What to work on: Go through the records and restate them word for word, omitting images.

Data provided:
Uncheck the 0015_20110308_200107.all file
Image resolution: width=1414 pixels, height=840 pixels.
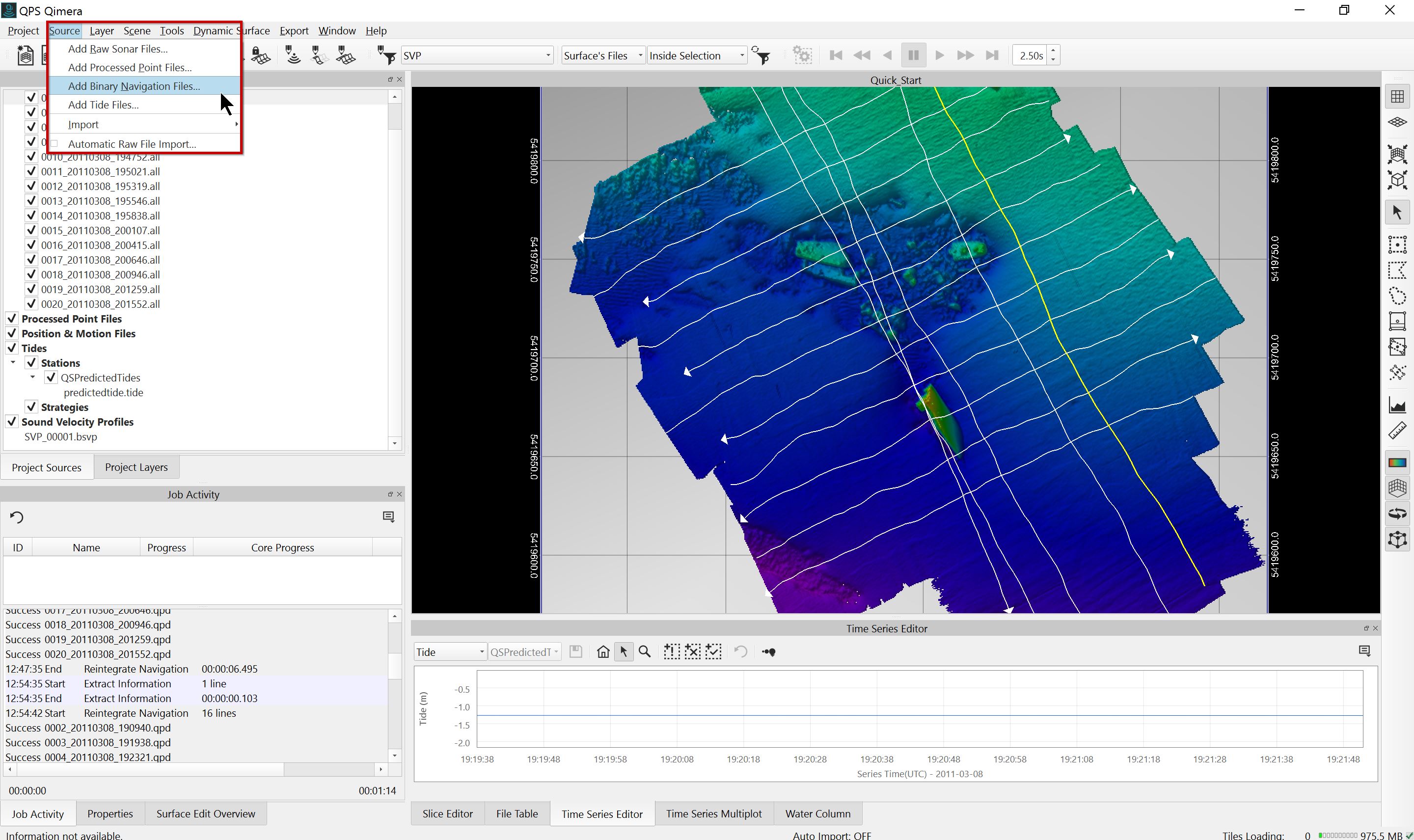point(32,230)
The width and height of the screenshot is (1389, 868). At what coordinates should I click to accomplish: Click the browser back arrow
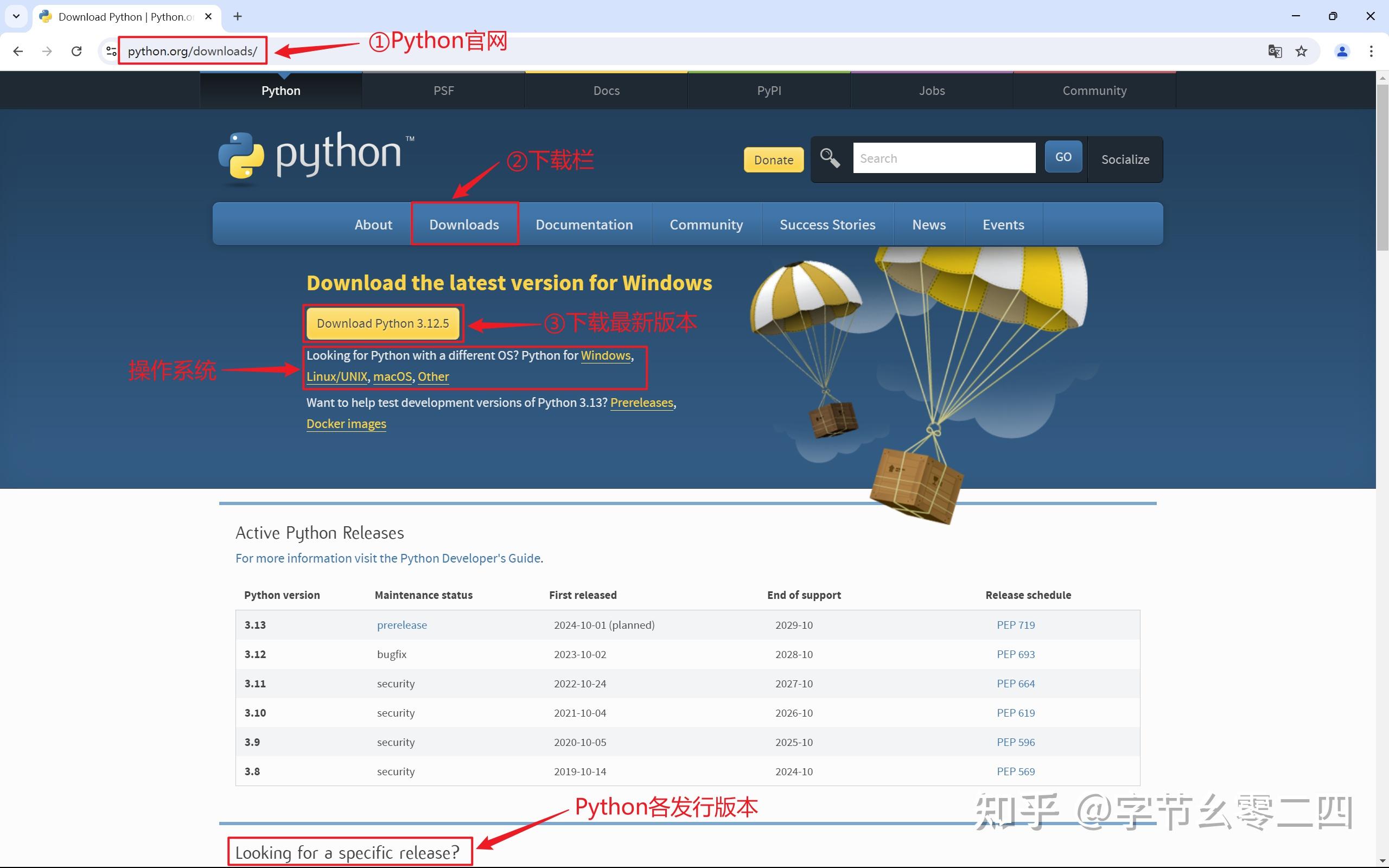(x=18, y=50)
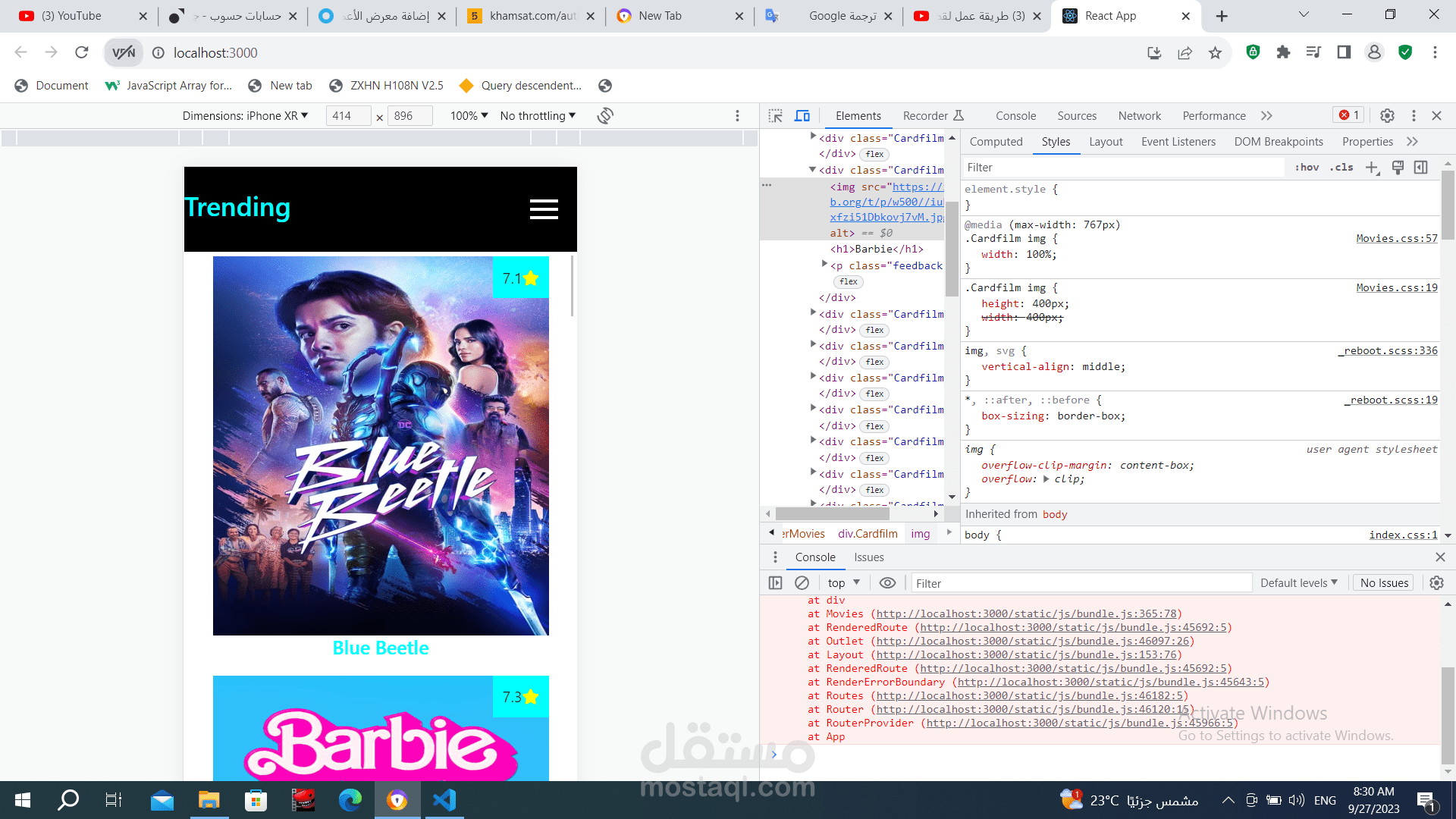The height and width of the screenshot is (819, 1456).
Task: Toggle the :hov element state button
Action: click(x=1307, y=168)
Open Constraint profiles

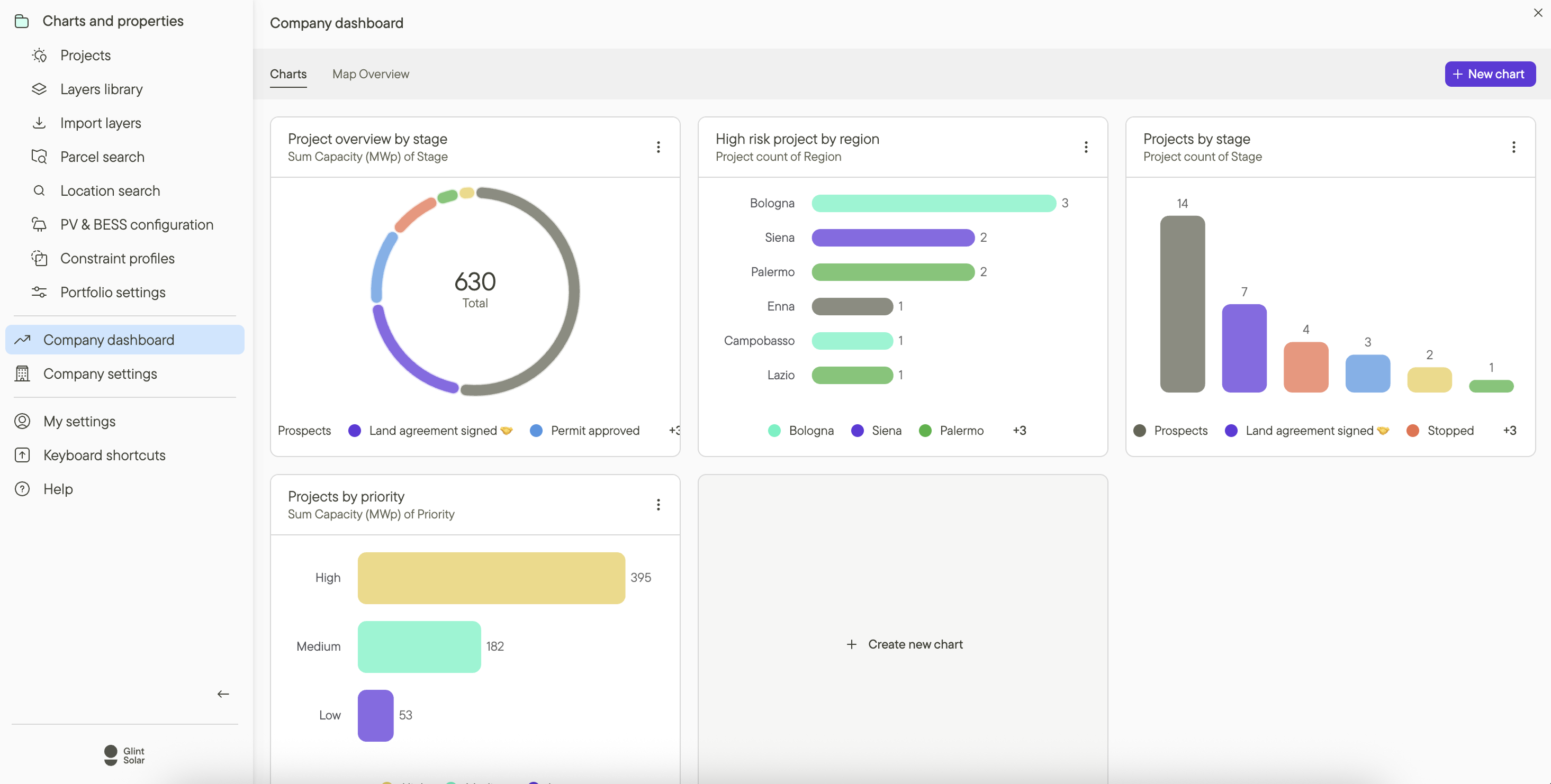pos(118,258)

Result for this task:
Uncheck the 0015_20110308_200107.all file
Image resolution: width=1414 pixels, height=840 pixels.
point(32,230)
The width and height of the screenshot is (1389, 868). At what coordinates should I click to accomplish: Click the browser back arrow
(x=18, y=50)
The height and width of the screenshot is (819, 1456).
Task: Toggle the :hov element state button
Action: click(x=1307, y=168)
Open Constraint profiles

pos(118,258)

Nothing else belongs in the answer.